About this exercise - Retype the whole listing verbatim and keep the pictures out of it.
· · ·
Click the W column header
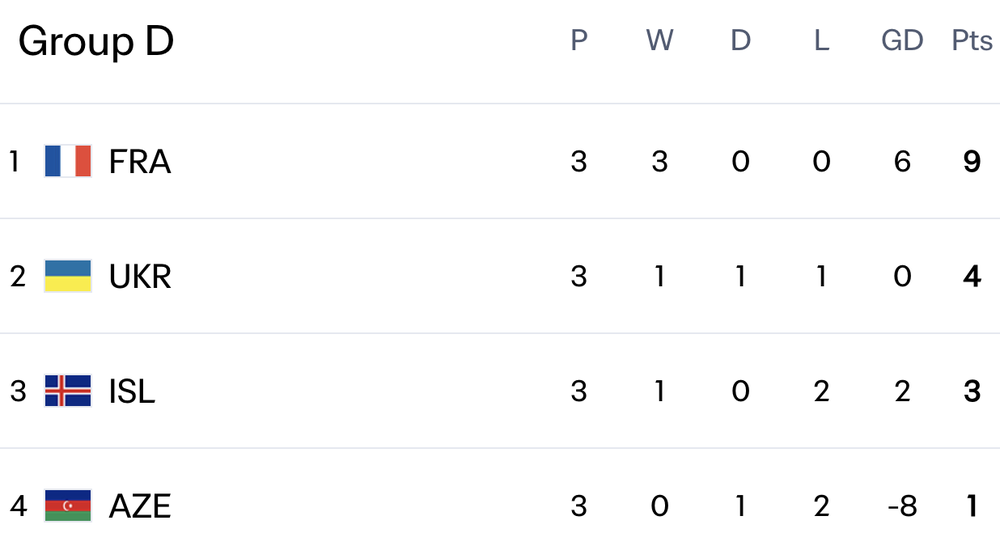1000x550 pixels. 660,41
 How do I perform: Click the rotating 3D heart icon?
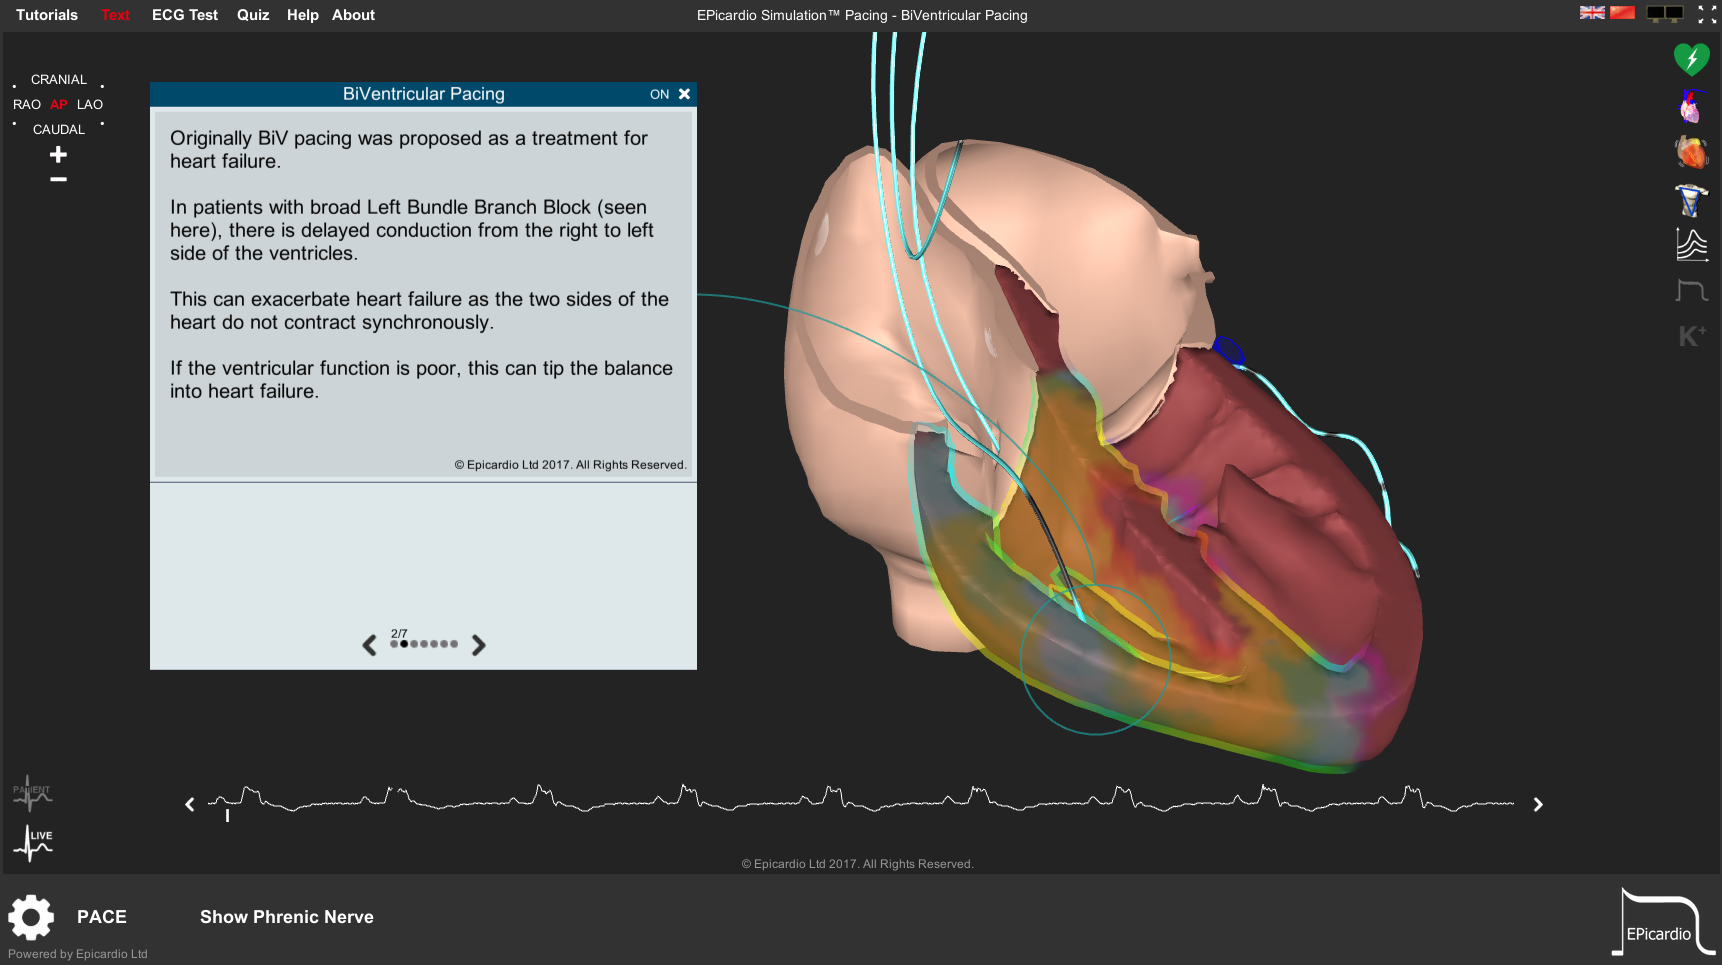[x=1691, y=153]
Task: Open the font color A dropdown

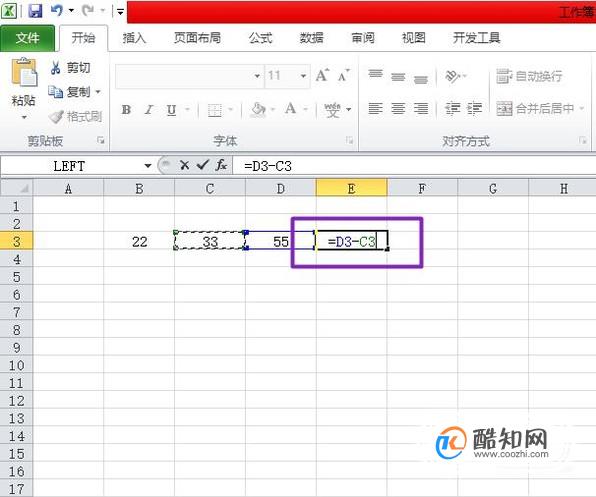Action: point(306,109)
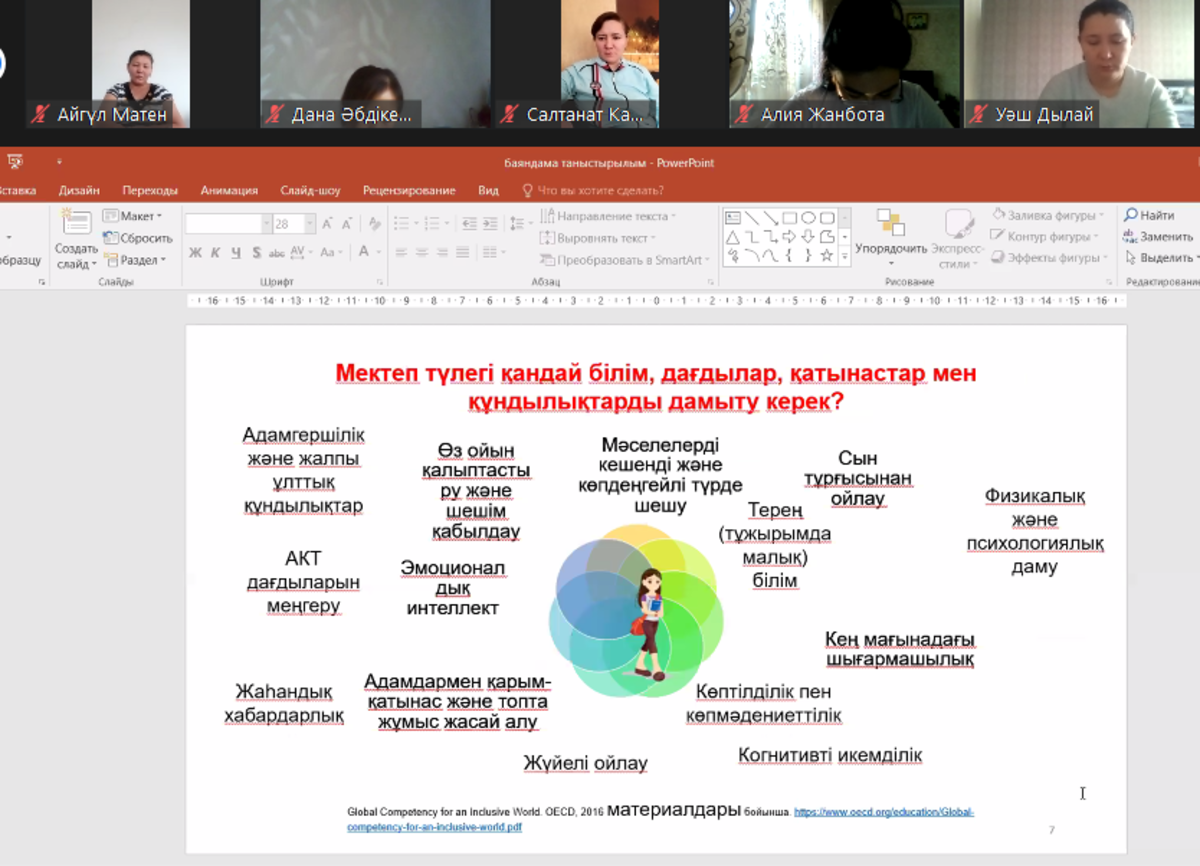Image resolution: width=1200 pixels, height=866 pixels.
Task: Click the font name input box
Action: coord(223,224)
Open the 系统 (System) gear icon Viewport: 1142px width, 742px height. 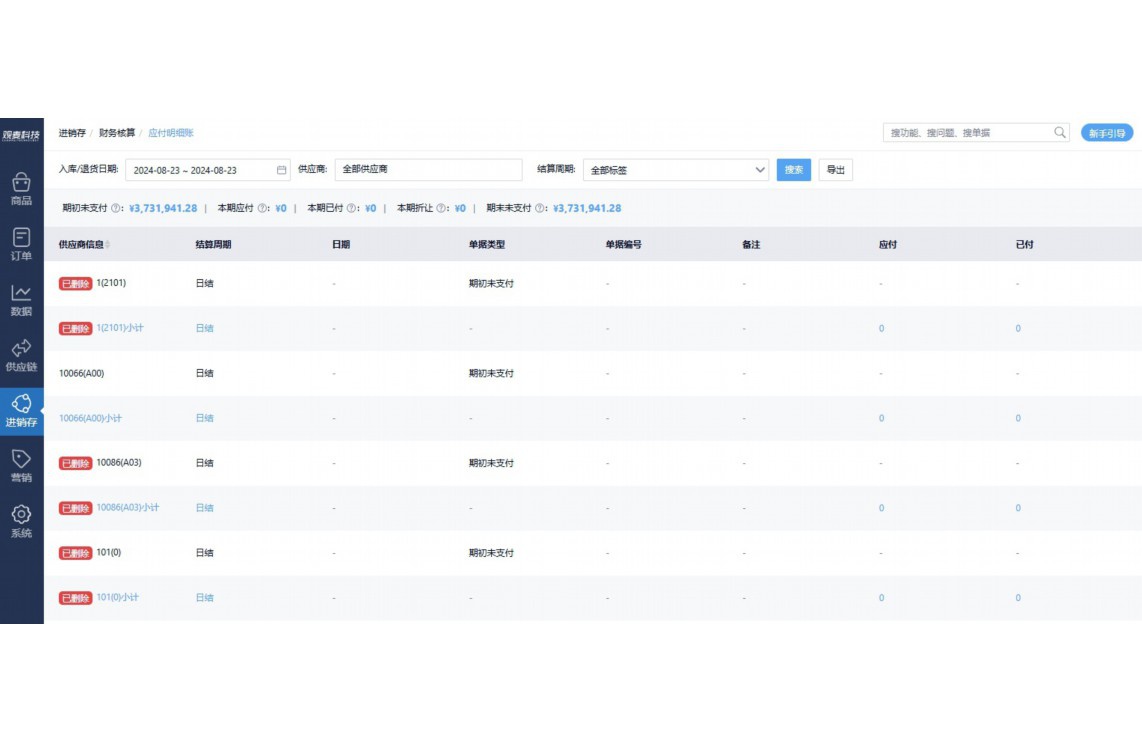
· · ·
Output of the exercise -
Click the W column header
1000x550 pixels. 660,41
 How do I perform: Click the rotating 3D heart icon?
[x=1691, y=153]
Task: Open the font color A dropdown

Action: point(306,109)
Image resolution: width=1200 pixels, height=866 pixels.
Task: Click the font name input box
Action: coord(223,224)
Open the 系统 (System) gear icon Viewport: 1142px width, 742px height. 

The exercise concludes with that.